Source data:
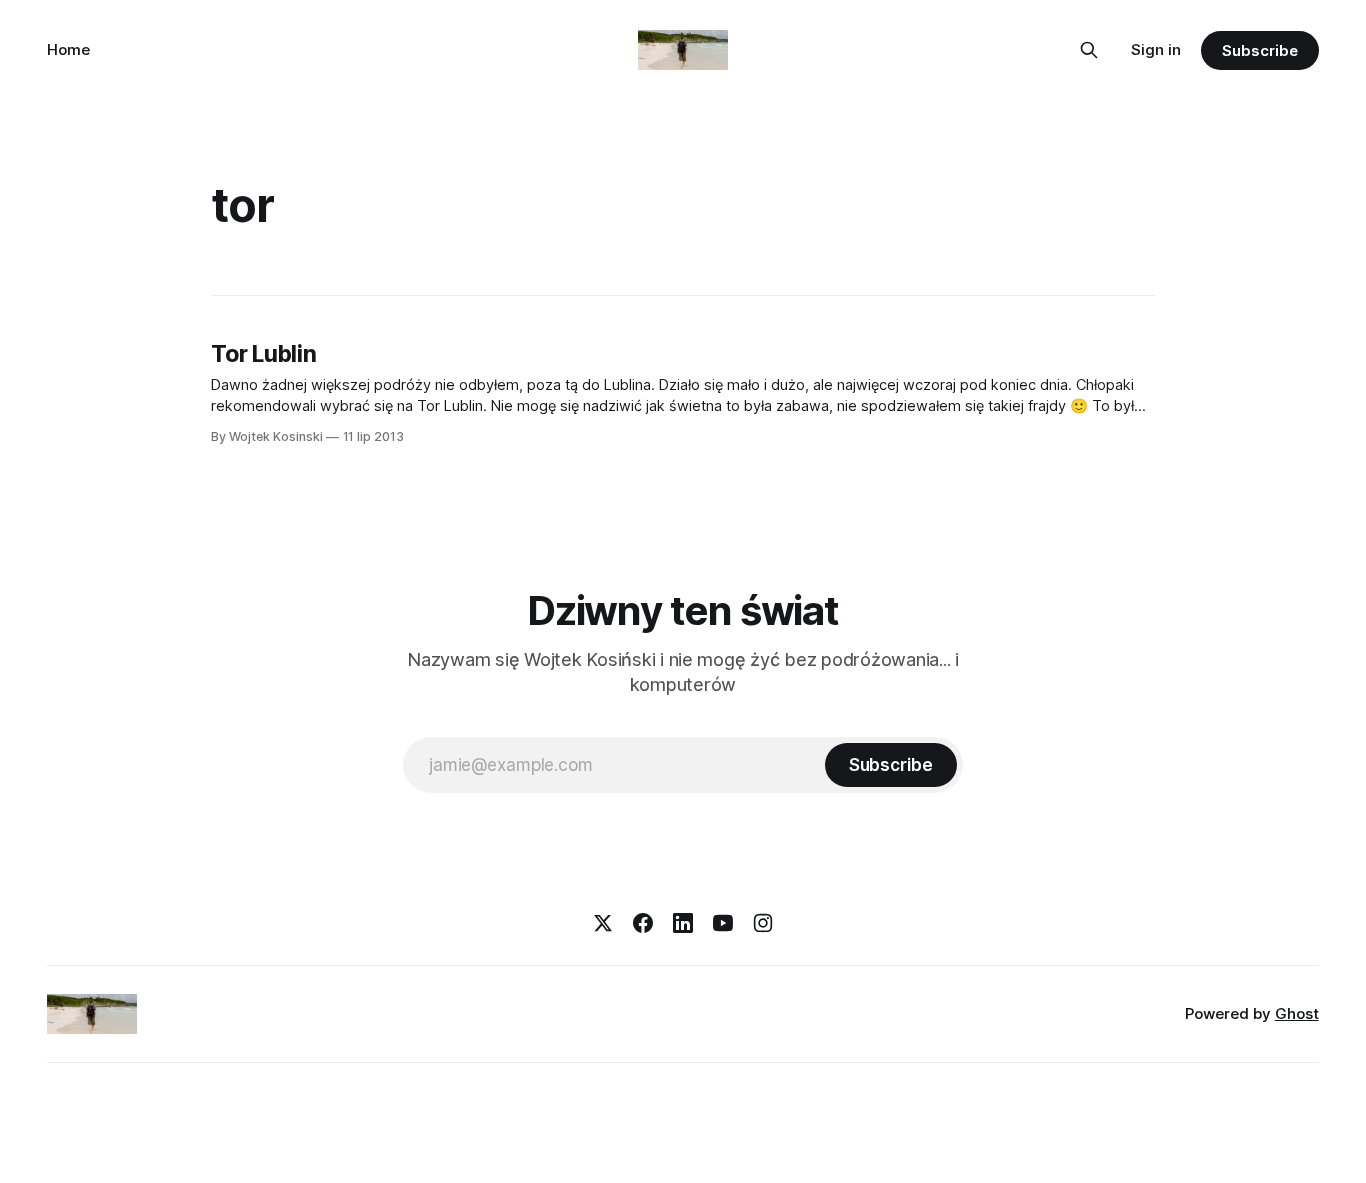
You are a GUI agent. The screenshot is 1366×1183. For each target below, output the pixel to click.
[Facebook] (643, 923)
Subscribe (1259, 50)
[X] (603, 923)
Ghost (1297, 1013)
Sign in (1156, 49)
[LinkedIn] (683, 923)
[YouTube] (723, 923)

Problem requirements: Print every line above exactly. Leave the pictures out.

Exercise solution:
You are a GUI agent. The screenshot is 1366×1183. For each target below, output the pixel to click.
[Facebook] (643, 923)
Subscribe (1259, 50)
[X] (603, 923)
Ghost (1297, 1013)
Sign in (1156, 49)
[LinkedIn] (683, 923)
[YouTube] (723, 923)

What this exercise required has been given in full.